Problem statement: Reproduce all of the items below, switching each occurrence of "dropdown" to "drop-down" and leaving everything else unchanged.

Data listing:
● ● ● ● ●
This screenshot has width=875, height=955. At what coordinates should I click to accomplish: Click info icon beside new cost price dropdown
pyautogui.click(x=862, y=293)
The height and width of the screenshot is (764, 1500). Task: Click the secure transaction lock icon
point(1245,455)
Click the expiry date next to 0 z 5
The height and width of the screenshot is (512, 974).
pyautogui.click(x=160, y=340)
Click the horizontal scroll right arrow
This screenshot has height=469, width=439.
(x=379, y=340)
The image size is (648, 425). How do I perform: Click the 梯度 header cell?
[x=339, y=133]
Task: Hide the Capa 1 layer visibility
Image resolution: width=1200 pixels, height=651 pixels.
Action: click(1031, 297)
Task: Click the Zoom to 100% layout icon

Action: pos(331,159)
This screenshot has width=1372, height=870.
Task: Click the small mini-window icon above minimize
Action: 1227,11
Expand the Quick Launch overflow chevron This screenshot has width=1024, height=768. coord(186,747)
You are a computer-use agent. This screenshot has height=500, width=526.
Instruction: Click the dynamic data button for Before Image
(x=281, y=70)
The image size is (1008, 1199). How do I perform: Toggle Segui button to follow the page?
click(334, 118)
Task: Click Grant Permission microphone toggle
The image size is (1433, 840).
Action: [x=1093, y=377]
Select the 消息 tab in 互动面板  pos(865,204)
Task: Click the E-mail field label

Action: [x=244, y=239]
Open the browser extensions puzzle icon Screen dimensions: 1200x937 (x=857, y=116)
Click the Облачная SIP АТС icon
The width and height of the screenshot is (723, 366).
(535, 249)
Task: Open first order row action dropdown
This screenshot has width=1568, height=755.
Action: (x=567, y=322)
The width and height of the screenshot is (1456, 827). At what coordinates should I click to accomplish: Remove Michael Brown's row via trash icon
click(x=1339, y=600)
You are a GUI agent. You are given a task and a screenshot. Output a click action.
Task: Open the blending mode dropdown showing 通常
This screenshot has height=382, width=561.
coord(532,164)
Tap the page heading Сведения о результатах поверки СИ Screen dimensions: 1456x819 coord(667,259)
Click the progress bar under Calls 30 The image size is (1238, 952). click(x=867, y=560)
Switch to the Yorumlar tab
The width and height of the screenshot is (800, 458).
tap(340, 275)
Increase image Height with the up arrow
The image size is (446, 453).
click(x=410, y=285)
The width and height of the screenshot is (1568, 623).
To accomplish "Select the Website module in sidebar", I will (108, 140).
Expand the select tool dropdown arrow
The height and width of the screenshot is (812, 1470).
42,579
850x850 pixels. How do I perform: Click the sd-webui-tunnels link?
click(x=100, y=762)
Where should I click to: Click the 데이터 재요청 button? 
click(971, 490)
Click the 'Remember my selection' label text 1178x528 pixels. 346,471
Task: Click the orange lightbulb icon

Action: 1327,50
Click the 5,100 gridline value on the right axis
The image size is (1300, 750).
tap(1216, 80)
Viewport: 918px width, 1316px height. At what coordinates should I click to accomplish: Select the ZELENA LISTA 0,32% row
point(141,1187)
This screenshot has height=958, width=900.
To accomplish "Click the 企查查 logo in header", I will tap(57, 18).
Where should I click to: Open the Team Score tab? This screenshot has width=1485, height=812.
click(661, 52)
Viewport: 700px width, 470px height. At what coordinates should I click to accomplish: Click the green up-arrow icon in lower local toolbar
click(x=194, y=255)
● ● ● ● ●
Full output:
This screenshot has width=875, height=955. At what coordinates should I click to accomplish: Click info icon beside new cost price drop-down
pyautogui.click(x=862, y=293)
The height and width of the screenshot is (764, 1500). Task: Click the secure transaction lock icon
point(1245,455)
Click the expiry date next to 0 z 5
The height and width of the screenshot is (512, 974).
pyautogui.click(x=160, y=340)
Click the horizontal scroll right arrow
This screenshot has height=469, width=439.
(x=379, y=340)
The image size is (648, 425). How do I perform: Click the 梯度 header cell?
[x=339, y=133]
Task: Hide the Capa 1 layer visibility
Image resolution: width=1200 pixels, height=651 pixels.
Action: click(1031, 297)
Task: Click the Zoom to 100% layout icon

Action: pos(331,159)
This screenshot has width=1372, height=870.
Task: Click the small mini-window icon above minimize
Action: 1227,11
Expand the Quick Launch overflow chevron This screenshot has width=1024, height=768. coord(186,747)
You are a computer-use agent. This screenshot has height=500, width=526.
Instruction: Click the dynamic data button for Before Image
(x=281, y=70)
The image size is (1008, 1199). How do I perform: Toggle Segui button to follow the page?
click(334, 118)
Task: Click Grant Permission microphone toggle
The image size is (1433, 840).
Action: [x=1093, y=377]
Select the 消息 tab in 互动面板  pos(865,204)
Task: Click the E-mail field label

Action: [x=244, y=239]
Open the browser extensions puzzle icon Screen dimensions: 1200x937 (x=857, y=116)
Click the Облачная SIP АТС icon
The width and height of the screenshot is (723, 366).
(535, 249)
Task: Open first order row action drop-down
This screenshot has width=1568, height=755.
Action: (x=567, y=322)
The width and height of the screenshot is (1456, 827). At what coordinates should I click to accomplish: Remove Michael Brown's row via trash icon
click(x=1339, y=600)
You are a GUI agent. You are given a task and a screenshot. Output a click action.
Task: Open the blending mode drop-down showing 通常
This screenshot has height=382, width=561.
coord(532,164)
Tap the page heading Сведения о результатах поверки СИ Screen dimensions: 1456x819 coord(667,259)
Click the progress bar under Calls 30 The image size is (1238, 952). click(x=867, y=560)
Switch to the Yorumlar tab
The width and height of the screenshot is (800, 458).
tap(340, 275)
Increase image Height with the up arrow
The image size is (446, 453).
click(x=410, y=285)
The width and height of the screenshot is (1568, 623).
To accomplish "Select the Website module in sidebar", I will (108, 140).
Expand the select tool drop-down arrow
The height and width of the screenshot is (812, 1470).
42,579
850x850 pixels. How do I perform: Click the sd-webui-tunnels link?
click(x=100, y=762)
Where should I click to: Click the 데이터 재요청 button? 
click(971, 490)
Click the 'Remember my selection' label text 1178x528 pixels. 346,471
Task: Click the orange lightbulb icon

Action: 1327,50
Click the 5,100 gridline value on the right axis
The image size is (1300, 750).
tap(1216, 80)
Viewport: 918px width, 1316px height. At what coordinates should I click to accomplish: Select the ZELENA LISTA 0,32% row
point(141,1187)
This screenshot has height=958, width=900.
To accomplish "Click the 企查查 logo in header", I will tap(57, 18).
Where should I click to: Open the Team Score tab? This screenshot has width=1485, height=812.
click(661, 52)
Viewport: 700px width, 470px height. At what coordinates should I click to accomplish: Click the green up-arrow icon in lower local toolbar
click(x=194, y=255)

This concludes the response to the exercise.